(Beginning of RECORDS FOR THE TASK)

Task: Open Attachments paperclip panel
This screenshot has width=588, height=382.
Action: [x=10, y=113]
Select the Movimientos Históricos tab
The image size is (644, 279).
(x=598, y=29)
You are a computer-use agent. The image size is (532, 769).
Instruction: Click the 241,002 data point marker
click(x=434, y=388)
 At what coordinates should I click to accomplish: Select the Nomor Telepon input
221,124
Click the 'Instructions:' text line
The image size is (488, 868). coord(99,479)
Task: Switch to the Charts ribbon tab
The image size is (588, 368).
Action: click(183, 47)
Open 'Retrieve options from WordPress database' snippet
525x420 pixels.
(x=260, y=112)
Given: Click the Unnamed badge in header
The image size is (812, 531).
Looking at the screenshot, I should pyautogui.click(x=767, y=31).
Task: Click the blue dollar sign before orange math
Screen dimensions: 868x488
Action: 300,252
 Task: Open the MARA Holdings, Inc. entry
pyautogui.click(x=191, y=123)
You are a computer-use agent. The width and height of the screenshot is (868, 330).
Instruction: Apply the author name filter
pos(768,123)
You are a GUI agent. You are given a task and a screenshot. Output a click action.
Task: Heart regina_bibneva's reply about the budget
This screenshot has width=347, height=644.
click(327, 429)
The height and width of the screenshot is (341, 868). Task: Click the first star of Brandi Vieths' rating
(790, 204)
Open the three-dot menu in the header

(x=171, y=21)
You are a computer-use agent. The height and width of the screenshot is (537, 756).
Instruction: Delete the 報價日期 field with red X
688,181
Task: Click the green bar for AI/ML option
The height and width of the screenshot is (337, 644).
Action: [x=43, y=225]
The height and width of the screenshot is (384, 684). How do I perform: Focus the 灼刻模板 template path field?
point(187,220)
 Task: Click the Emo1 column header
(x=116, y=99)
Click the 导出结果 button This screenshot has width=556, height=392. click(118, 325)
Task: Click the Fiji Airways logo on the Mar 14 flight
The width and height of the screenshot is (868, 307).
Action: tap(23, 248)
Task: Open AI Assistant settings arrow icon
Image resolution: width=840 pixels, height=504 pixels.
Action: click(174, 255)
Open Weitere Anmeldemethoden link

(End of RECORDS FOR THE TASK)

ABOUT THIS TASK: Give an exact copy of the lines above, from the top of the records to the line that contains "Task: Open AI Assistant settings arrow icon", taking in both ends.

RESPONSE BELOW:
Task: Open Attachments paperclip panel
This screenshot has width=588, height=382.
Action: [x=10, y=113]
Select the Movimientos Históricos tab
The image size is (644, 279).
(x=598, y=29)
You are a computer-use agent. The image size is (532, 769).
Instruction: Click the 241,002 data point marker
click(x=434, y=388)
 At what coordinates should I click to accomplish: Select the Nomor Telepon input
221,124
Click the 'Instructions:' text line
The image size is (488, 868). coord(99,479)
Task: Switch to the Charts ribbon tab
The image size is (588, 368).
Action: click(183, 47)
Open 'Retrieve options from WordPress database' snippet
525x420 pixels.
(x=260, y=112)
Given: Click the Unnamed badge in header
The image size is (812, 531).
Looking at the screenshot, I should pyautogui.click(x=767, y=31).
Task: Click the blue dollar sign before orange math
Screen dimensions: 868x488
Action: 300,252
 Task: Open the MARA Holdings, Inc. entry
pyautogui.click(x=191, y=123)
You are a computer-use agent. The width and height of the screenshot is (868, 330).
Instruction: Apply the author name filter
pos(768,123)
You are a GUI agent. You are given a task and a screenshot. Output a click action.
Task: Heart regina_bibneva's reply about the budget
This screenshot has width=347, height=644.
click(327, 429)
The height and width of the screenshot is (341, 868). Task: Click the first star of Brandi Vieths' rating
(790, 204)
Open the three-dot menu in the header

(x=171, y=21)
You are a computer-use agent. The height and width of the screenshot is (537, 756).
Instruction: Delete the 報價日期 field with red X
688,181
Task: Click the green bar for AI/ML option
The height and width of the screenshot is (337, 644).
Action: [x=43, y=225]
The height and width of the screenshot is (384, 684). How do I perform: Focus the 灼刻模板 template path field?
point(187,220)
 Task: Click the Emo1 column header
(x=116, y=99)
Click the 导出结果 button This screenshot has width=556, height=392. click(118, 325)
Task: Click the Fiji Airways logo on the Mar 14 flight
The width and height of the screenshot is (868, 307).
Action: tap(23, 248)
Task: Open AI Assistant settings arrow icon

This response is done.